* WHAT THE TASK REQUIRES
Where in the entries below does "Oberschwaben" appear? Copy every line that has it.

* INFORMATION GIVEN
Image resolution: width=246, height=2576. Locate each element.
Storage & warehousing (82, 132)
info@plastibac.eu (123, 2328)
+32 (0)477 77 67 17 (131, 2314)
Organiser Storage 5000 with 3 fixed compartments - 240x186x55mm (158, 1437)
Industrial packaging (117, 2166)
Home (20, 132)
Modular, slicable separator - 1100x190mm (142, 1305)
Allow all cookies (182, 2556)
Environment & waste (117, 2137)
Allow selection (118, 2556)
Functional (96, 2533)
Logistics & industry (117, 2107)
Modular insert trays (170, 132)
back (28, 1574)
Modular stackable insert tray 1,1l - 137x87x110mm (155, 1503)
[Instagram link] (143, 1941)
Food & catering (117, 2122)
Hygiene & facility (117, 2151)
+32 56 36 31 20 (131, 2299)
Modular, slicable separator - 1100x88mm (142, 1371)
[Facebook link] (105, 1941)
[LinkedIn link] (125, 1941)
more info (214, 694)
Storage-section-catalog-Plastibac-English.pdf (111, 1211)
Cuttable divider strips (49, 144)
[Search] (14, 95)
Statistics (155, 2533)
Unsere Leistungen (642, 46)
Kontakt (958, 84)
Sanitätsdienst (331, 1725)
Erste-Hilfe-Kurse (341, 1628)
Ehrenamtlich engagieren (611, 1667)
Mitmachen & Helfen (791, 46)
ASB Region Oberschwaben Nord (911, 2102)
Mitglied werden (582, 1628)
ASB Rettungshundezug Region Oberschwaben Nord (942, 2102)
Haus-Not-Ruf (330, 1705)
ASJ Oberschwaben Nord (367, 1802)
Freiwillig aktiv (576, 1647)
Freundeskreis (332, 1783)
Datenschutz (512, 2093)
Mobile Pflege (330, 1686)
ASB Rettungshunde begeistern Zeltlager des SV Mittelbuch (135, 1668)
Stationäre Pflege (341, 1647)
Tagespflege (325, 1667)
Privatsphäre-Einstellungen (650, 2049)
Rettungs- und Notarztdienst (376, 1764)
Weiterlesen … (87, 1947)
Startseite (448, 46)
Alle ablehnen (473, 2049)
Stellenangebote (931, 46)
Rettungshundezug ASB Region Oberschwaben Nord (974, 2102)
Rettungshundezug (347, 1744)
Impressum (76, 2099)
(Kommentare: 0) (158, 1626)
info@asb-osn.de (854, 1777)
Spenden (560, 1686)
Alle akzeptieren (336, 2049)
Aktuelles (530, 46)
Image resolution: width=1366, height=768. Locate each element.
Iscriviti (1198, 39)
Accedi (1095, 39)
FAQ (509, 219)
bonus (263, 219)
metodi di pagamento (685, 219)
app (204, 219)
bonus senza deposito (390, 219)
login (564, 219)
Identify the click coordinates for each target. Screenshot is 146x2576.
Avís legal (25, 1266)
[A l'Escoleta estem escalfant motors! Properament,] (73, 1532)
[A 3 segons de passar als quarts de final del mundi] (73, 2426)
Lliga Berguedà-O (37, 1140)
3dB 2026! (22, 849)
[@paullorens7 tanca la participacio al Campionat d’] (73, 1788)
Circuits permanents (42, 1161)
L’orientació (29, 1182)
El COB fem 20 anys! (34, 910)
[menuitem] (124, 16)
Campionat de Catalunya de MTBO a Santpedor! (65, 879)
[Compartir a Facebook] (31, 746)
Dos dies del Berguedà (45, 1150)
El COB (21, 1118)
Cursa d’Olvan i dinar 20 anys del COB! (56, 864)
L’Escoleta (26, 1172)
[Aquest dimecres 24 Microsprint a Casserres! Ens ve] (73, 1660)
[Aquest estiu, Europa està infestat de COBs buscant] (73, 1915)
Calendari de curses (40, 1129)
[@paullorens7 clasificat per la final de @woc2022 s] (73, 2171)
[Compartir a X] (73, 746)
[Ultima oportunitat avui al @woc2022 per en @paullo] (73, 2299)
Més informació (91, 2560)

* WORKED SOLUTION
ASB Region Oberschwaben Nord (911, 2102)
ASB Rettungshundezug Region Oberschwaben Nord (942, 2102)
ASJ Oberschwaben Nord (367, 1802)
Rettungshundezug ASB Region Oberschwaben Nord (974, 2102)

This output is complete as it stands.